* **Given records**:

━━━━

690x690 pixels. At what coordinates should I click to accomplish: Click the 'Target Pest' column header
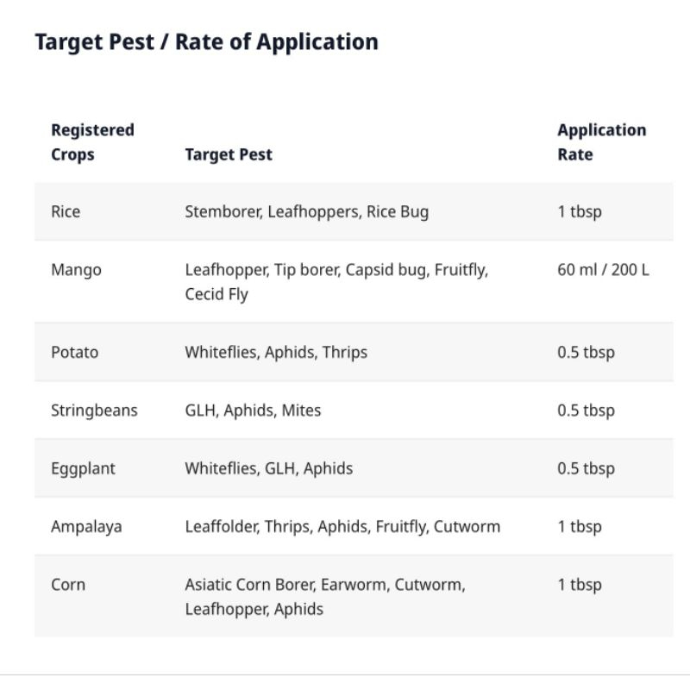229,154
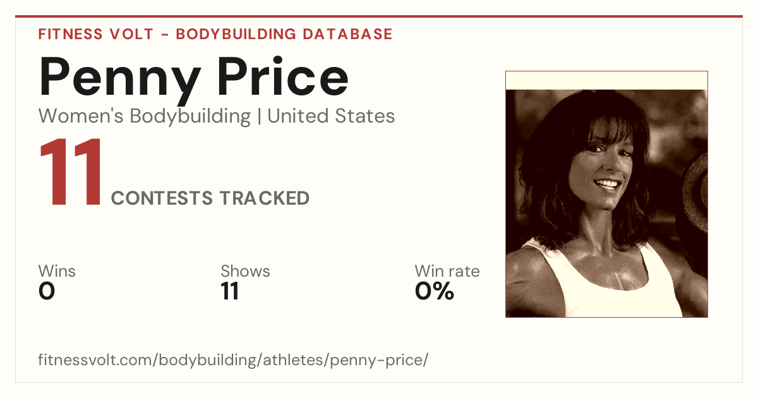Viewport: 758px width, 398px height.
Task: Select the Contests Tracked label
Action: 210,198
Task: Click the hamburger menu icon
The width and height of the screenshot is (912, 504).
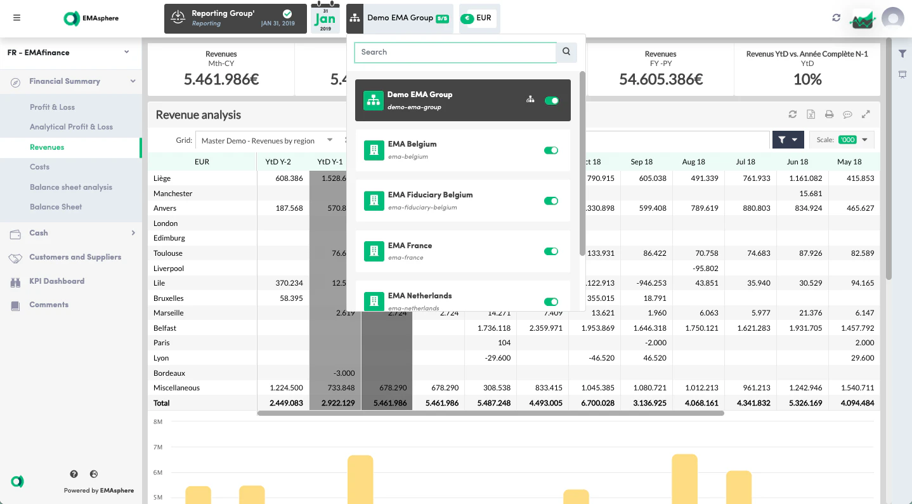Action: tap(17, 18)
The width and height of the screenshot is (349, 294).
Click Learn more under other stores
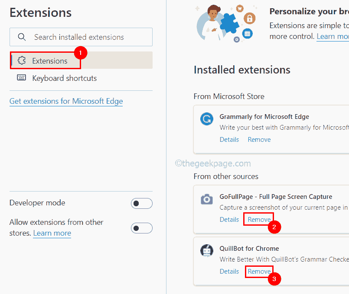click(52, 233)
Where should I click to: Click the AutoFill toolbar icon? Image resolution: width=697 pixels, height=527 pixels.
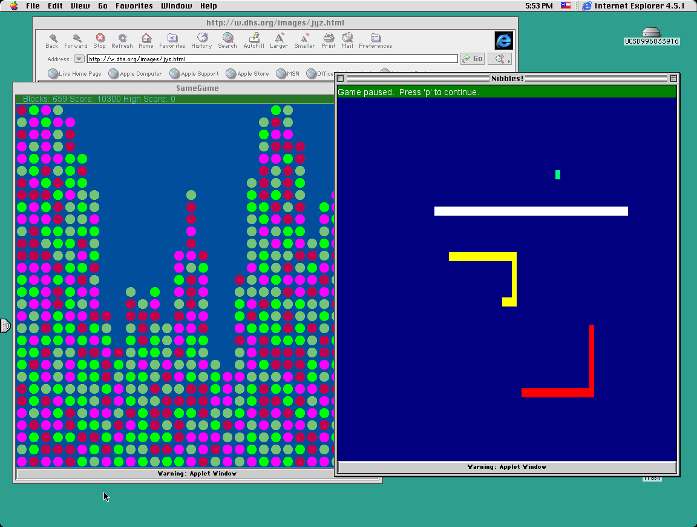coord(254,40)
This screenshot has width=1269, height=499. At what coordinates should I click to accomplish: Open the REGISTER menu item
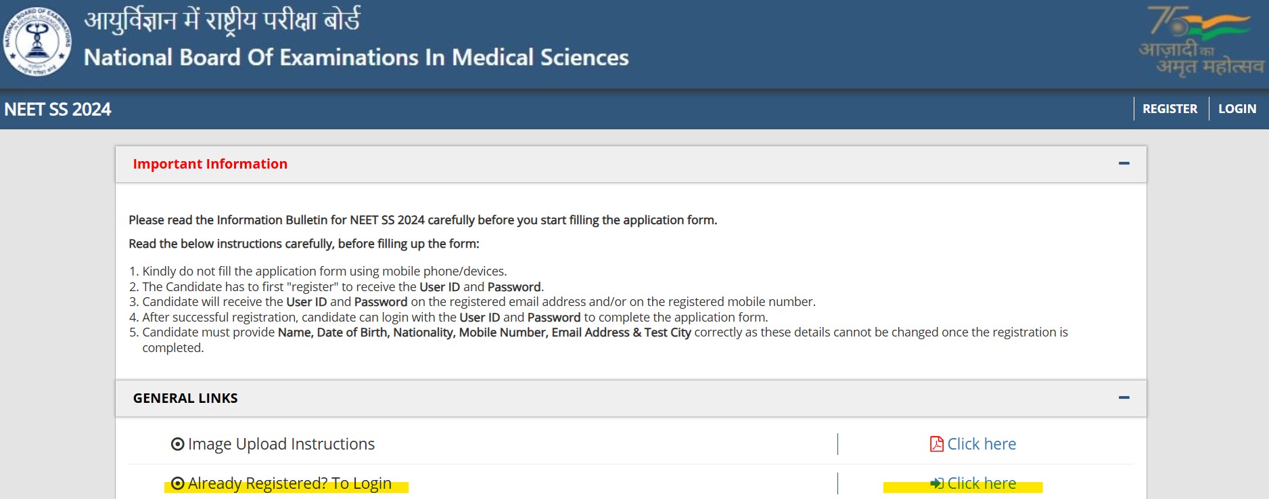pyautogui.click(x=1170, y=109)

━━━━

Transcribe each record exactly as it appears, but omit every picture.

690x690 pixels. At what coordinates should I click to accomplish: Click the 'Target Pest' column header
229,154
Viewport: 758px width, 398px height.
Task: Select the Contests Tracked label
Action: 210,198
Task: Click the hamburger menu icon
The width and height of the screenshot is (912, 504).
Action: tap(17, 18)
The width and height of the screenshot is (349, 294).
Click Learn more under other stores
click(52, 233)
Where should I click to: Click the AutoFill toolbar icon? Image resolution: width=697 pixels, height=527 pixels.
coord(254,40)
This screenshot has width=1269, height=499. At what coordinates should I click to accomplish: Open the REGISTER menu item
pyautogui.click(x=1170, y=109)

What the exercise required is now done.